_Try it:_ Beginning at the line with "1303x688 pixels.", please repeat each line exactly through the end of the records below, including that first line and the last, but no pictures.
────
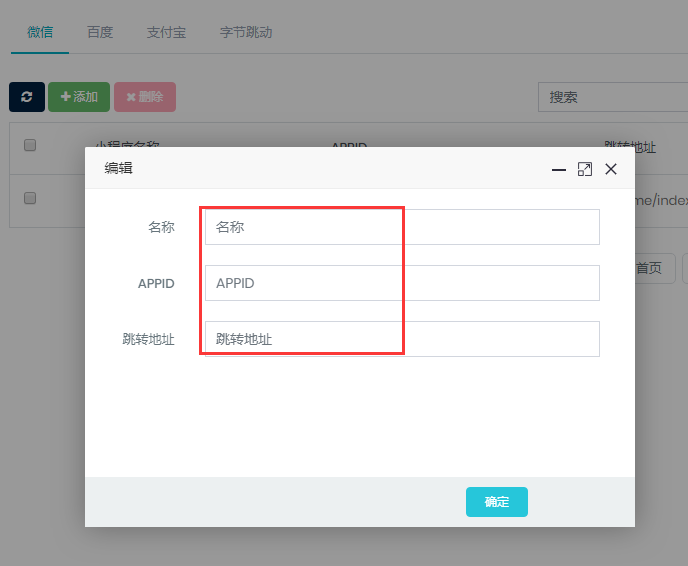Click into the 跳转地址 input field
The height and width of the screenshot is (566, 688).
(x=402, y=339)
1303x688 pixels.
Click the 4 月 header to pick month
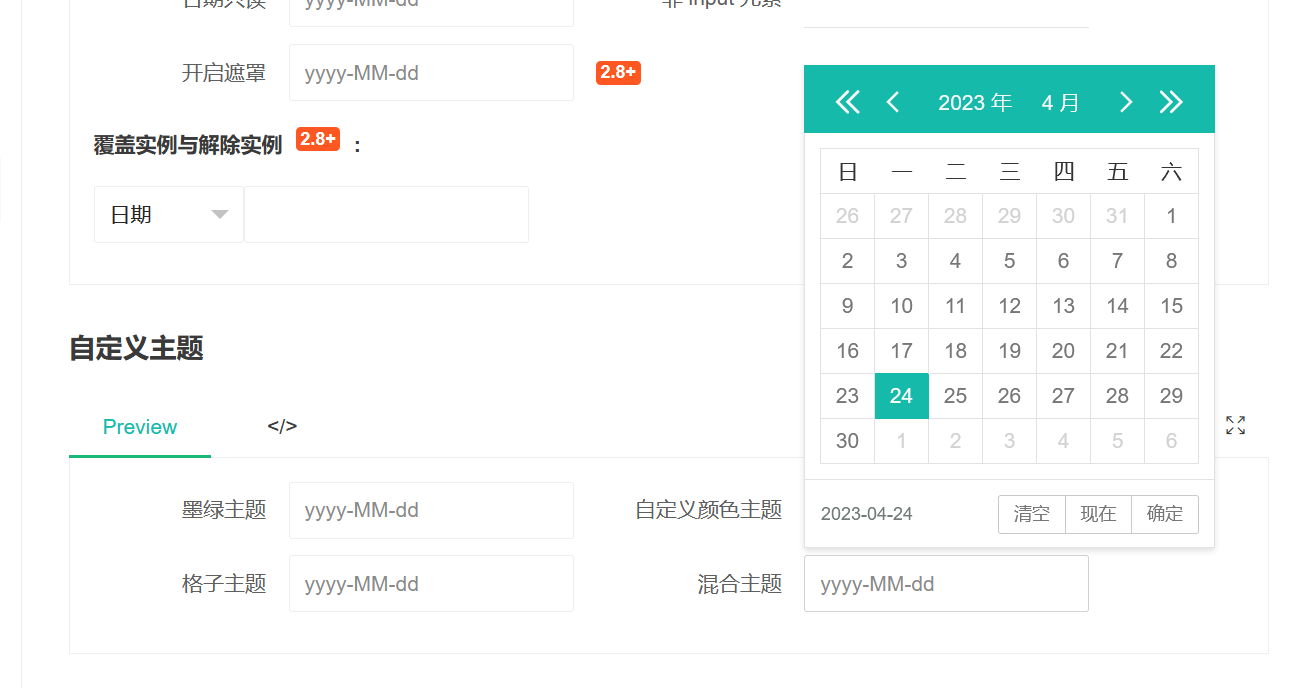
────
_Completed task:_
1303x688 pixels.
Click the 4 月 header to pick month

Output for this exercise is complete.